- _STATED PROBLEM_
Copy these records word for word, beginning at the line that contains "Image resolution: width=800" and ending after the line that contains "will click(x=473, y=103).". Give only those lines.

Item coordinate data

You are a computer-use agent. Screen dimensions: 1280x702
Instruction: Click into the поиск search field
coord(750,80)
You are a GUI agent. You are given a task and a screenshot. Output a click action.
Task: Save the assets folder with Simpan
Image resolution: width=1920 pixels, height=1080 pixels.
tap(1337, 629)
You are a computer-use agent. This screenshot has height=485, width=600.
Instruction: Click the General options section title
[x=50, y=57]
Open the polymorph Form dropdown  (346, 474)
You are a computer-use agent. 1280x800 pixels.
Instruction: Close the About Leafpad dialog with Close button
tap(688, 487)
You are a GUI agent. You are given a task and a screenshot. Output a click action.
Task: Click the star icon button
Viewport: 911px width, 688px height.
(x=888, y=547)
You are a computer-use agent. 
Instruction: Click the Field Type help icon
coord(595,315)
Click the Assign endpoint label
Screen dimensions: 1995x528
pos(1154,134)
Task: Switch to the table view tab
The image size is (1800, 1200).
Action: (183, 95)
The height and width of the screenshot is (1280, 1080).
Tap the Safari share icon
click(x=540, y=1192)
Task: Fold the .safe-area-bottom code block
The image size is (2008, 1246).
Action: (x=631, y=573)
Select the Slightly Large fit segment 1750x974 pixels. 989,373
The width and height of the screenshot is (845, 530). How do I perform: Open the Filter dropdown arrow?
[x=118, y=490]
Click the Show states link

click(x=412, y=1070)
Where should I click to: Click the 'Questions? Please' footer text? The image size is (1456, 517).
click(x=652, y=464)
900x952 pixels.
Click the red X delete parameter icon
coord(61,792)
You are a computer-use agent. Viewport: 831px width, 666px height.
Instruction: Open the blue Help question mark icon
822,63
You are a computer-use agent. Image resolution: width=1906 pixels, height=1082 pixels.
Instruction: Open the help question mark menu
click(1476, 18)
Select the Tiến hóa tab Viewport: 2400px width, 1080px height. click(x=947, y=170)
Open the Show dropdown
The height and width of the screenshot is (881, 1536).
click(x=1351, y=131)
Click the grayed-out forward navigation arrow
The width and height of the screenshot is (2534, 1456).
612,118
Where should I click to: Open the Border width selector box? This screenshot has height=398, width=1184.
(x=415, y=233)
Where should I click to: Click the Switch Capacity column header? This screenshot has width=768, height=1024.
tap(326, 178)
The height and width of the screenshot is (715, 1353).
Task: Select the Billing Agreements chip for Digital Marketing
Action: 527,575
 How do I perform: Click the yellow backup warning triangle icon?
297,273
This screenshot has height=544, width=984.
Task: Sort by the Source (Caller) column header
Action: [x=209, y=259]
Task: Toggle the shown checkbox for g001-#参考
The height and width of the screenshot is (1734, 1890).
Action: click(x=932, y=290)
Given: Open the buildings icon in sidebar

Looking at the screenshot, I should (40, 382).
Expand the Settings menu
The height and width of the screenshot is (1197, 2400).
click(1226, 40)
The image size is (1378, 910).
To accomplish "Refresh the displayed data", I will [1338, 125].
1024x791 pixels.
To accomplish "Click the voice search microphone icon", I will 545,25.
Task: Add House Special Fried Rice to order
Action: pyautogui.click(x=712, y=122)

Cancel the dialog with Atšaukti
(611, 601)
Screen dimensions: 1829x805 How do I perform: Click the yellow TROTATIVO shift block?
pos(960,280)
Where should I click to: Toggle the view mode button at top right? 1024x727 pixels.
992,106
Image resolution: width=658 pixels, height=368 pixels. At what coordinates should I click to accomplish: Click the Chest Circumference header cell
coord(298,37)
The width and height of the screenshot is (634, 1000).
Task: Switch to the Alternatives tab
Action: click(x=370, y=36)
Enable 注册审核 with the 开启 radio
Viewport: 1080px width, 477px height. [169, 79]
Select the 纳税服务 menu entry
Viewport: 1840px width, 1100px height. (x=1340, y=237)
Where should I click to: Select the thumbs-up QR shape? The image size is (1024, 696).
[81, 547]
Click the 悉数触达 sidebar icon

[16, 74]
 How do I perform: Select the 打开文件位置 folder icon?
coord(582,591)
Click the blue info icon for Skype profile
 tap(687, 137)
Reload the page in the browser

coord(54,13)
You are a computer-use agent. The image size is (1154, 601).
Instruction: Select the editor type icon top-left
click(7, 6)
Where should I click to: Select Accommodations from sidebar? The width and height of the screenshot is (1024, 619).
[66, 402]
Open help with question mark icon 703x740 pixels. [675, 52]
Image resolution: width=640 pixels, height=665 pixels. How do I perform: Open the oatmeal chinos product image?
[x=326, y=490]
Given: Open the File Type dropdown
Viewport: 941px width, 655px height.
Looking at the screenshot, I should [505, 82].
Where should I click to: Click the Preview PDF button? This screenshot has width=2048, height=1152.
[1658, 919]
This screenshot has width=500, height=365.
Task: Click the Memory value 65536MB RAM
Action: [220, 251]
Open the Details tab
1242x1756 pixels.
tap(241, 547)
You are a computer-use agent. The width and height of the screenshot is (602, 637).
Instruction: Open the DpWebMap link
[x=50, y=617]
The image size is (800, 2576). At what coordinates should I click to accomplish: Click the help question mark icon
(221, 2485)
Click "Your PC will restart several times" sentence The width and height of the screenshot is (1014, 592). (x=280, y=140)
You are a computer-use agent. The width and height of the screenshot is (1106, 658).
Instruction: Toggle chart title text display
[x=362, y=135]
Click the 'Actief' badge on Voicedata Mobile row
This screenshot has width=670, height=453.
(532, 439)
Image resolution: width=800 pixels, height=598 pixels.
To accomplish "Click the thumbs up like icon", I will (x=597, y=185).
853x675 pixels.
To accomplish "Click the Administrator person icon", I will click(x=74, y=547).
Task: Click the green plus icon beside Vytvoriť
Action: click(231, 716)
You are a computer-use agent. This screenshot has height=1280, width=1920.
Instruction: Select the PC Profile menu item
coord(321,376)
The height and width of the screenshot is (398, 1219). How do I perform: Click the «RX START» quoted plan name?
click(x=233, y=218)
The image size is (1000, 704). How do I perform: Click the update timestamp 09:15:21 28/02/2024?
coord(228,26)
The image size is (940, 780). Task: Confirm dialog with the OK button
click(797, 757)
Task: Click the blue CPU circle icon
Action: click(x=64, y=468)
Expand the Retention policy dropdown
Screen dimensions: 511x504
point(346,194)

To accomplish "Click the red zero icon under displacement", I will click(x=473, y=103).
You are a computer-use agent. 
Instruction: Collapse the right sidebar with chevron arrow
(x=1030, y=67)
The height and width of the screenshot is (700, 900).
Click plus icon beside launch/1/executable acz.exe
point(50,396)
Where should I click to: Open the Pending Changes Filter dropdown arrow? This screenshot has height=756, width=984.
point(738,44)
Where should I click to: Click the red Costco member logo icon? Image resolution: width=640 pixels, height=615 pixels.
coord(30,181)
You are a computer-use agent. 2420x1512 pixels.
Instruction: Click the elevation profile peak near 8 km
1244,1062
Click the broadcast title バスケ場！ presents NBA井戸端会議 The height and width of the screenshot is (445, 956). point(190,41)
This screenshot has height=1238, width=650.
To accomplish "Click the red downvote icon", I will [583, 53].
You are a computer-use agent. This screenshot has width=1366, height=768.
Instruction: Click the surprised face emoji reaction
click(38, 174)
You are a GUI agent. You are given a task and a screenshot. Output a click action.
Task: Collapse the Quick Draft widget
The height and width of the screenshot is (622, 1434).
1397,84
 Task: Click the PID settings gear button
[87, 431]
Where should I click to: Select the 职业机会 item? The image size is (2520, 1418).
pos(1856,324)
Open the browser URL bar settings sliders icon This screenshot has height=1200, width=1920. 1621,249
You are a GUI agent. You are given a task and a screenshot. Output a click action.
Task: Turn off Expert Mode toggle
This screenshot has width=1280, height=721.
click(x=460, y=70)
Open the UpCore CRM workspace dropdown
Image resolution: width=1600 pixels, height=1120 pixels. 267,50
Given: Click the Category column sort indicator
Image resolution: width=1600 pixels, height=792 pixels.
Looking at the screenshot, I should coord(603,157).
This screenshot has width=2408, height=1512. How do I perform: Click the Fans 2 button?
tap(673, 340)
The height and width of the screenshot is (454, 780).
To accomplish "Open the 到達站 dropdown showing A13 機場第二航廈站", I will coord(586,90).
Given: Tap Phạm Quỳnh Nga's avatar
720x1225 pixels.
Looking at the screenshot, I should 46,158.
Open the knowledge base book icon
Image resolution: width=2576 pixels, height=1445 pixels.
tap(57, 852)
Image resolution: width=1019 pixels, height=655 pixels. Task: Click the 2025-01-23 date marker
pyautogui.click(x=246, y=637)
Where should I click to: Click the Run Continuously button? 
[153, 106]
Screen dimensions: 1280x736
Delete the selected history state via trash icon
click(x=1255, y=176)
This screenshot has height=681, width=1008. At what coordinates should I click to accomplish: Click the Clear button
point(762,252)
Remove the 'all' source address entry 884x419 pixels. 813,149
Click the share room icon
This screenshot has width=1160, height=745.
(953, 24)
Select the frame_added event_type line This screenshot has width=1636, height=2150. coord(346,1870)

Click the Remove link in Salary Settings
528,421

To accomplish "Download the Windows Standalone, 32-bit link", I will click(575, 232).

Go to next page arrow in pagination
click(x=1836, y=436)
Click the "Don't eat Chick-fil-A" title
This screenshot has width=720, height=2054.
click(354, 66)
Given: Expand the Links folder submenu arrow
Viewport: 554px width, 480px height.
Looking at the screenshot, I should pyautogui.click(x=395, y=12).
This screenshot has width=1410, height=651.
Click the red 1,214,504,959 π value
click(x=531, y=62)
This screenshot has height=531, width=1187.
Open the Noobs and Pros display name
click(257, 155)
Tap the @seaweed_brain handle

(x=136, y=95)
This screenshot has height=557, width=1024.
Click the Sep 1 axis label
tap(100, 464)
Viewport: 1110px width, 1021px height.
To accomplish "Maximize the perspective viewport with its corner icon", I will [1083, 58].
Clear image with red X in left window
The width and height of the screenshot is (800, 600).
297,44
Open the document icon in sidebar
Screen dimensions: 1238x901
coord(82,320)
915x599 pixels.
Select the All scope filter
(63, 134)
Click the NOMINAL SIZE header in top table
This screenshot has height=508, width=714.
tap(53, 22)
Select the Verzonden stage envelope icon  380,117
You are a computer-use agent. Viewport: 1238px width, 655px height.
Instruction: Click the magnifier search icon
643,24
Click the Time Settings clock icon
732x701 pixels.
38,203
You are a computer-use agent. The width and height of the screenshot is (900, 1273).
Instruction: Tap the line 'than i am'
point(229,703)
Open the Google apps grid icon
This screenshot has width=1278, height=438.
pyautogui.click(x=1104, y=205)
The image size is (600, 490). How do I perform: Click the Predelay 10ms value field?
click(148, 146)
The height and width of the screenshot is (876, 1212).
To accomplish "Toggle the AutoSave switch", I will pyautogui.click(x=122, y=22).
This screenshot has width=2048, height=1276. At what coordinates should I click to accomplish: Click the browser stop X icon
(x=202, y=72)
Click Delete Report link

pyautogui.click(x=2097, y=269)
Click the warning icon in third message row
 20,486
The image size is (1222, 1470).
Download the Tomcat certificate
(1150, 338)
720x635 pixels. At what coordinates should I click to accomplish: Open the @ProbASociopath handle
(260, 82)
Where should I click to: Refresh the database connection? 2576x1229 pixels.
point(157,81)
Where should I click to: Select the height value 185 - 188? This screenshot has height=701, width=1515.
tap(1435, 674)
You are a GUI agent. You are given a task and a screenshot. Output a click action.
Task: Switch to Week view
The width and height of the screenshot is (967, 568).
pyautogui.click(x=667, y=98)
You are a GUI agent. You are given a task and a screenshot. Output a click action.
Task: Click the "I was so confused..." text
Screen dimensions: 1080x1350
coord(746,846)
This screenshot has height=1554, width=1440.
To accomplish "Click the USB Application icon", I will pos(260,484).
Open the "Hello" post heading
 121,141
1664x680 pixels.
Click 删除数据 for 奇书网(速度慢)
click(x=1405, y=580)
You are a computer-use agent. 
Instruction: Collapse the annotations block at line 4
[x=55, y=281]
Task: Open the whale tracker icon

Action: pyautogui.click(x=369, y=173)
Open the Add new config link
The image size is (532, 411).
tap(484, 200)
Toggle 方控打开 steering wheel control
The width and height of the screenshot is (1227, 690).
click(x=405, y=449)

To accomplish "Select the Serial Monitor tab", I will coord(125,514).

- _FULL SOLUTION_
Image resolution: width=800 pixels, height=598 pixels.
To accomplish "Click the thumbs up like icon", I will (x=597, y=185).
853x675 pixels.
To accomplish "Click the Administrator person icon", I will click(x=74, y=547).
Task: Click the green plus icon beside Vytvoriť
Action: click(231, 716)
You are a computer-use agent. This screenshot has height=1280, width=1920.
Instruction: Select the PC Profile menu item
coord(321,376)
The height and width of the screenshot is (398, 1219). How do I perform: Click the «RX START» quoted plan name?
click(x=233, y=218)
The image size is (1000, 704). How do I perform: Click the update timestamp 09:15:21 28/02/2024?
coord(228,26)
The image size is (940, 780). Task: Confirm dialog with the OK button
click(797, 757)
Task: Click the blue CPU circle icon
Action: click(x=64, y=468)
Expand the Retention policy dropdown
Screen dimensions: 511x504
point(346,194)

To accomplish "Click the red zero icon under displacement", I will click(x=473, y=103).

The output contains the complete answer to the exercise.